Click Chemistry is providing valuable tools to biomedical research, but its direct use in therapies remains nearly unexplored. For cancer treatment, nucleoside analogues (NA) such as 5-vinyl-2′-deoxyuridine (VdU) can be metabolically incorporated into cancer cell DNA and subsequently “clicked” to form a toxic product.
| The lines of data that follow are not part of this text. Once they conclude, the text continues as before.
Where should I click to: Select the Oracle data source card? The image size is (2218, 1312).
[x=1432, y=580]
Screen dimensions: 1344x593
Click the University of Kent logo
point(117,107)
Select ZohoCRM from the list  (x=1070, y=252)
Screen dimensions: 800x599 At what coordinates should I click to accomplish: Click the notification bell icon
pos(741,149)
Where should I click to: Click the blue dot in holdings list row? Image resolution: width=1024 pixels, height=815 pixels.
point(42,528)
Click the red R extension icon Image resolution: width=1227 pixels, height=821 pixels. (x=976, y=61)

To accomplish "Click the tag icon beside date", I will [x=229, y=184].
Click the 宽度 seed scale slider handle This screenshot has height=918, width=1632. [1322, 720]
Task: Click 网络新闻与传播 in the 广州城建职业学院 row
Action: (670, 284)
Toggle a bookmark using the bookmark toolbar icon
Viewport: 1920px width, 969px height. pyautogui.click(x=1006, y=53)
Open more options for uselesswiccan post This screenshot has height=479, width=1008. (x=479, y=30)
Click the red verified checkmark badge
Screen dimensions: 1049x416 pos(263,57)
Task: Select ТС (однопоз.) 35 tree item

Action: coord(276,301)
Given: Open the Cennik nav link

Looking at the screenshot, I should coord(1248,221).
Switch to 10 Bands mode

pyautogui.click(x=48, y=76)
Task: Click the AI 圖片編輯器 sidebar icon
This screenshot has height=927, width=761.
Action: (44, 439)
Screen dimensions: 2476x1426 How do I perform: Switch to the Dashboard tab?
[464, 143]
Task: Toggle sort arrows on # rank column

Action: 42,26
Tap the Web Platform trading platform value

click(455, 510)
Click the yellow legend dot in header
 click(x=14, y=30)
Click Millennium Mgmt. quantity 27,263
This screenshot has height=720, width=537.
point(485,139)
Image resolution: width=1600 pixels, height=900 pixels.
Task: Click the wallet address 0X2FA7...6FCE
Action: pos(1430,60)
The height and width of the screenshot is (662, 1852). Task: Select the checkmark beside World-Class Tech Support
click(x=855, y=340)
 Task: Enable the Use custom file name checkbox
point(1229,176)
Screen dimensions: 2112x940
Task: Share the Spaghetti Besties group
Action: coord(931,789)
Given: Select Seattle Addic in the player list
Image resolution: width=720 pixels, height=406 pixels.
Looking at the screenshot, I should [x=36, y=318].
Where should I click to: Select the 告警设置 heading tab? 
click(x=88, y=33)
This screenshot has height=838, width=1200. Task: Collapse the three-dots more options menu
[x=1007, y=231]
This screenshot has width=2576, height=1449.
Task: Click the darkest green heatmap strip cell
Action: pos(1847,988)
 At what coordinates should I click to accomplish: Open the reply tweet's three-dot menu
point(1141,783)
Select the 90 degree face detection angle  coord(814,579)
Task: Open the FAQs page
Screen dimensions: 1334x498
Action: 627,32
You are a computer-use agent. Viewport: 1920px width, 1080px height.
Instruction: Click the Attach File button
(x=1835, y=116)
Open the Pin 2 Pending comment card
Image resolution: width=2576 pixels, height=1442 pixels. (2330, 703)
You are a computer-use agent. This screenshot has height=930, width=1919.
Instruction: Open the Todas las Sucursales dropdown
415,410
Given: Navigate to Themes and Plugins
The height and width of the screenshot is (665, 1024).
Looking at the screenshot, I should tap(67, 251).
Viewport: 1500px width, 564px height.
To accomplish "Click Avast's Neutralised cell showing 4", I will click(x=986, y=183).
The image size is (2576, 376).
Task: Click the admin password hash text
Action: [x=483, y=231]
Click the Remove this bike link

The inverse electron-demand Diels-Alder (IEDDA) reaction between VdU and an acridine-tetrazine conjugate (PINK) has previously been used to label cell nuclei of cultured cells. Here, we report tandem usage of VdU and PINK to induce cytotoxicity.

Main methods

Cell lines were subsequently treated with VdU and PINK, and cell viability was measured via well confluency and 3D tumor spheroid assays. DNA damage and apoptosis were evaluated using Western Blotting and cell cycle analysis by flow cytometry. Double stranded DNA break (DSB) formation was measured using the comet assay. Apoptosis was assessed by fluorescent detection of externalized phosphatidylserine residues.

Key findings

We report that the combination of VdU and PINK synergistically induces cytotoxicity in cultured human cells. The combination of VdU and PINK strongly reduced cell viability in 2D and 3D cultured cancer cells. Mechanistically, the compounds induced DNA damage through DSB formation, which leads to S-phase accumulation and apoptosis.

Significance

The combination of VdU and PINK represents a novel and promising DNA-templated “click” approach for cancer treatment via selective induction of DNA damage.

中文翻译：

DNA 模板点击化学通过 5-乙烯基-2′-脱氧尿苷和吖啶-四嗪缀合物诱导癌细胞 DNA 损伤和细胞凋亡

目标

点击化学为生物医学研究提供了有价值的工具，但其在治疗中的直接应用几乎尚未被探索。对于癌症治疗，核苷类似物 (NA) 如 5-乙烯基-2'-脱氧尿苷 (VdU) 可以通过代谢方式掺入癌细胞 DNA 中，随后“点击”形成有毒产物。VdU 和吖啶-四嗪缀合物 (PINK) 之间的逆电子需求狄尔斯-阿尔德 (IEDDA) 反应先前已用于标记培养细胞的细胞核。在这里，我们报告了 VdU 和 PINK 的串联使用来诱导细胞毒性。